Visual element recognition: AI that can understand page layouts without CSS selectors
Dynamic workflow adaptation: Automation that adjusts to unexpected page changes
Natural language test generation: Creating comprehensive test suites from user stories
Cross-browser intelligence: AI that optimizes tests for different browser behaviors

Early adoption of MCP for web automation gives you a foundation that will scale with these advancing capabilities.

Conclusion

Building an MCP server for Playwright transforms static web automation into dynamic, AI-driven interactions. Instead of brittle scripts that break when websites change, you get intelligent automation that can adapt and evolve with your needs.

What makes this approach particularly powerful is its reusability—once you’ve built your MCP Playwright server, any AI application can leverage its capabilities. Whether you’re automating form submissions, extracting data for research, or building comprehensive test suites, the combination of MCP’s standardization with Playwright’s robust browser automation creates a powerful foundation for modern web interactions.

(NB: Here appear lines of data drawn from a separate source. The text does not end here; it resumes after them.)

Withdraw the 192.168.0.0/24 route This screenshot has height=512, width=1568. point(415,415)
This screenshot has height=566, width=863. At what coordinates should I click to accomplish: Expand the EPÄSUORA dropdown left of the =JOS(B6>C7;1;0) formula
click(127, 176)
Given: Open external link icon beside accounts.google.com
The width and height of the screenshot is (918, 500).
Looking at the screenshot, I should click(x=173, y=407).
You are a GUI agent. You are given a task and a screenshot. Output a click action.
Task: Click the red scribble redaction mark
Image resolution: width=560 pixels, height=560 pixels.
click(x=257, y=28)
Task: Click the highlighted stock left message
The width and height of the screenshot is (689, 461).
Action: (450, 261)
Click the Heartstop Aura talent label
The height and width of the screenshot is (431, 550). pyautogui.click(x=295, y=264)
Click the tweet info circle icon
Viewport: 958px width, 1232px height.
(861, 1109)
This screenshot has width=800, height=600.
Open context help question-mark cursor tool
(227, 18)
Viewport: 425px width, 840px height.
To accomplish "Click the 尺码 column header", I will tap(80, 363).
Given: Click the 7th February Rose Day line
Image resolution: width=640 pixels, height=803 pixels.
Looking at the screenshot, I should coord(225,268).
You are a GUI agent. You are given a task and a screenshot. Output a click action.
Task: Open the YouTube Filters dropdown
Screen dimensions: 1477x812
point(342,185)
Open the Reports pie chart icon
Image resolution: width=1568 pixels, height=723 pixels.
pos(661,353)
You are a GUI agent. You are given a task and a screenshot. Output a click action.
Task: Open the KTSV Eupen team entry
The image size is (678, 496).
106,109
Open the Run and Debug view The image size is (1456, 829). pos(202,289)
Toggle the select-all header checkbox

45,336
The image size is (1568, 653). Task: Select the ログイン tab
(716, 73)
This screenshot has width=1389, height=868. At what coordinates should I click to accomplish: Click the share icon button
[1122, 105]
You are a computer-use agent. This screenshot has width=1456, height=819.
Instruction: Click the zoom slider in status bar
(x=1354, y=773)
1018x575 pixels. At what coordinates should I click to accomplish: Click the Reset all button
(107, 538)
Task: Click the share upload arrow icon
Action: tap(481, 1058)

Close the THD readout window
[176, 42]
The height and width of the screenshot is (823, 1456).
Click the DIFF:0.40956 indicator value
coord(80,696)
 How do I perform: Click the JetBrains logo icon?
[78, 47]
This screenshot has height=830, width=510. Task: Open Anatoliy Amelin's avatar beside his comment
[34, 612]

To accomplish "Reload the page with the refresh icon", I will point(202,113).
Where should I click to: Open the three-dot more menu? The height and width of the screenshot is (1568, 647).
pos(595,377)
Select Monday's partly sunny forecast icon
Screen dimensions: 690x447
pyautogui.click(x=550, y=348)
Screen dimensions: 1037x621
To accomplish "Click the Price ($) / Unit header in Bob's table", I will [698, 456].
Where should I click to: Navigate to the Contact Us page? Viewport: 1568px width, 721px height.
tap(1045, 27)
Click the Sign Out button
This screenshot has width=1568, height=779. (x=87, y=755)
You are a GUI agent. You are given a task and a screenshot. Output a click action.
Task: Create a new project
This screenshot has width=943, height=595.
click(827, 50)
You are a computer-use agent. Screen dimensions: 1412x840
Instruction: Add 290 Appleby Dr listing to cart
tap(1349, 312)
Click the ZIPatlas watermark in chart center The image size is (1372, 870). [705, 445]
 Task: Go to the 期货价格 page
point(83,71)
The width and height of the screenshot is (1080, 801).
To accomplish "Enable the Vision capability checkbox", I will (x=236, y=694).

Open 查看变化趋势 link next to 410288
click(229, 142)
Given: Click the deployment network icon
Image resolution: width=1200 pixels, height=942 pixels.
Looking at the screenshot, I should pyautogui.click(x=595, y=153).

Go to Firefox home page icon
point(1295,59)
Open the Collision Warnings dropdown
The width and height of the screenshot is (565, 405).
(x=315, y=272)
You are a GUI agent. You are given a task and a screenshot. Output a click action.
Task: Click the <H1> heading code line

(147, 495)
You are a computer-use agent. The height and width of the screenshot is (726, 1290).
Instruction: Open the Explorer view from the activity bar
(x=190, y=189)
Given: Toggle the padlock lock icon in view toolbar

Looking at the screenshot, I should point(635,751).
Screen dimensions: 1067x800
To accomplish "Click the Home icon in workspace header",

The architecture I’ve shown you here is just the beginning. As you use this setup, you’ll discover opportunities to add more sophisticated features like visual regression testing, performance monitoring, and advanced element detection strategies. The key is starting with solid foundations and iterating based on your specific use cases.

If you’re already working with web automation or considering adding AI capabilities to your testing workflows, I’d recommend starting with a simple MCP Playwright server like the one we built today. The investment in learning MCP now will pay dividends as the ecosystem continues to mature and expand.